Fernando Trocca: "Sabemos mucho de cocinar la carne, pero muy poco del pescado"
A metros del faro de José Ignacio, despunta en Mostrador Santa Teresita la pasión por la buena comida; aprendió a cocinar con su abuela y reconoce que tiene un oficio duro, pero en el que se hacen buenos amigos
Fernando Trocca intentó una y mil veces desde 1988 tomarse vacaciones en José Ignacio, ese plácido pueblo de pescadores que con el tiempo se convirtió en el balneario de moda. Pero nunca lo logró. "Veníamos a veces a comer o a pasar el día. Había caminos de tierra para llegar. Y el pueblo definitivamente era muy distinto a lo que es hoy", recuerda el cocinero que comanda Mostrador Santa Teresita, su muy concurrido lugar de exquisiteces, a metros del faro, que domina la costa. Más de treinta años atrás, muy jovencito aún, llegó a trabajar para Martín Pitaluga, el dueño de La Huella, el restaurante más conocido, que tiene su enclave sobre la Playa Brava de ese balneario y que hoy es su socio y gran amigo. Trocca reconoce que el pionero gastronómico de la zona fue uno de sus grandes maestros, Francis Mallmann.
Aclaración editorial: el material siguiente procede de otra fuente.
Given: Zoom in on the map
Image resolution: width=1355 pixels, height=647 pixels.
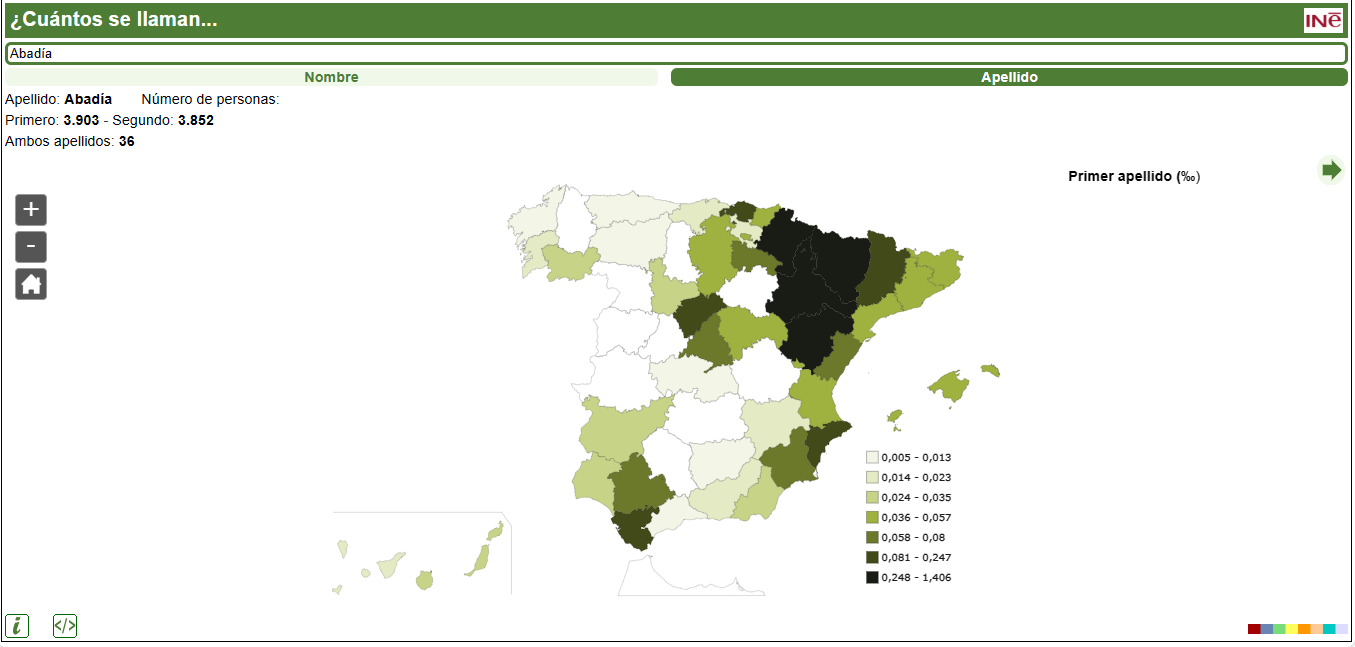Looking at the screenshot, I should 31,210.
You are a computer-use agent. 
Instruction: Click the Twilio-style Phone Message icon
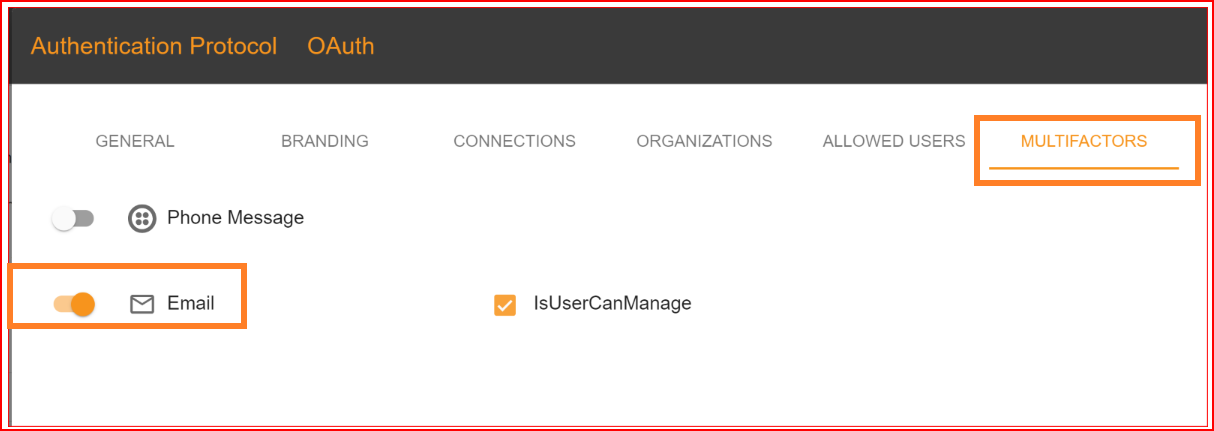click(142, 218)
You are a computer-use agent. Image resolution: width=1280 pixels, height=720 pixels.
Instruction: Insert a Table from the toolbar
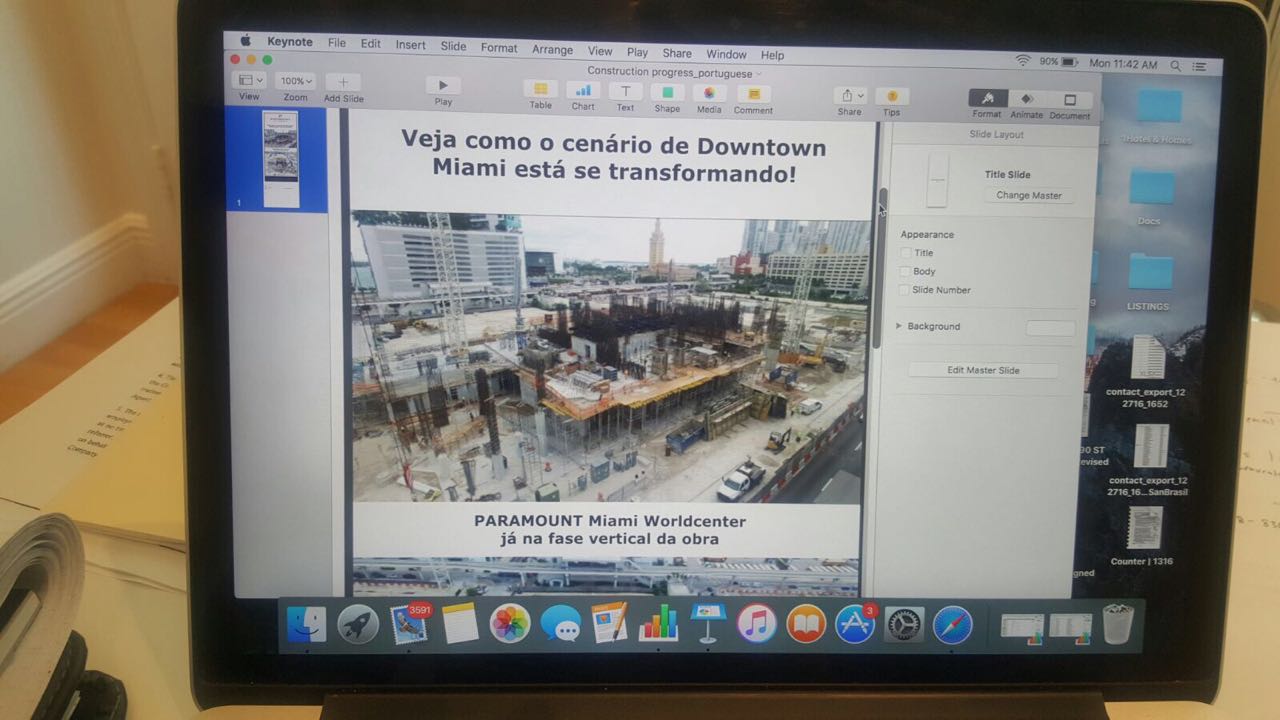[x=541, y=90]
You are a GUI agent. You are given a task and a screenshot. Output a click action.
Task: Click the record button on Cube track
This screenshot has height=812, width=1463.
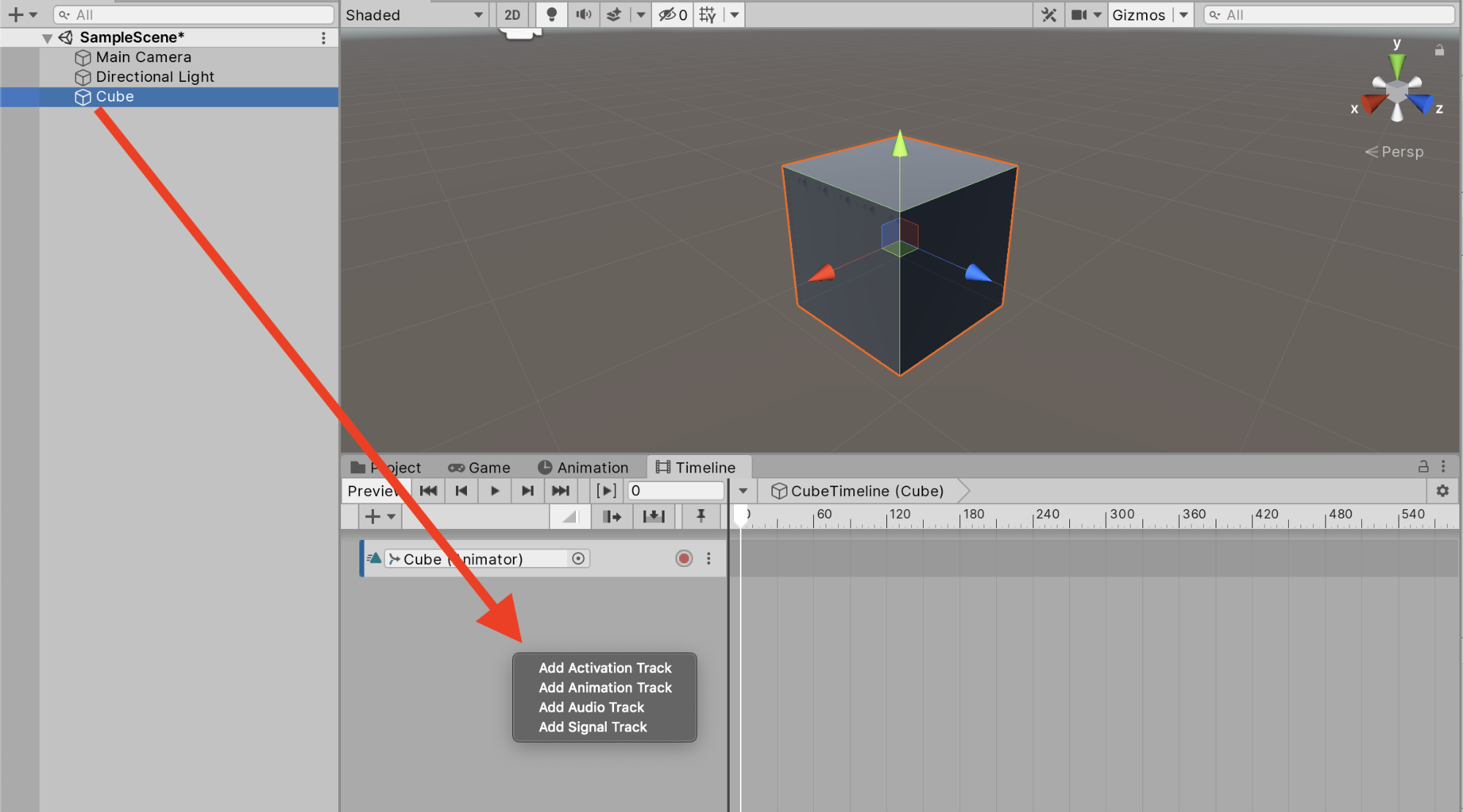(x=684, y=559)
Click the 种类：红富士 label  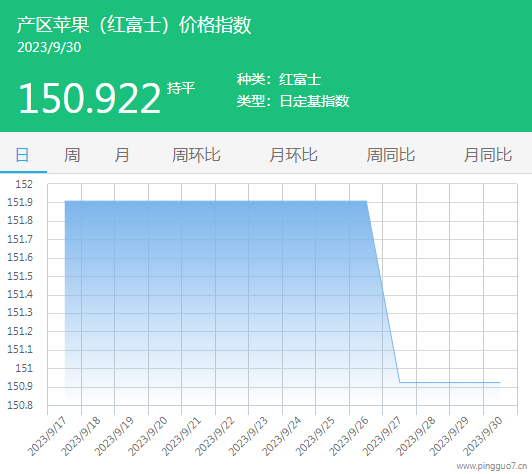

A pesar de que en la entrada del pueblo hay obras viales muy controvertidas que lo deslucen, Trocca prefiere reparar en sus relevantes virtudes.
"Es un pueblo que tiene mucha magia –destaca– y que a pesar de que está desbordado ahora, sigue teniendo una sugestión muy particular". Todas las mañanas Fernando, que vive en las afueras de José Ignacio durante el verano, llega caminando para estar distendido y poner en marcha la maquinaria humana que llenará platos de manjares al paso. "Cuando llega el mediodía –subraya– el pueblo explota de gente, pero a las seis o siete de la tarde otra vez vuelve a bajar y tiene una noche espectacular, mucho más tranquila que el día".
A continuación, algunos tramos sustanciales de la entrevista que se vio anoche en Hablemos de otra cosa, por LN+.
–¿Te queda tiempo para ir al mar?
–Durante la temporada iré unas diez veces a la playa, como mucho. Por empezar, no soy muy fanático. Solo me gusta ir un rato.
–¿Qué hay de la naturaleza de José Ignacio en tus platos?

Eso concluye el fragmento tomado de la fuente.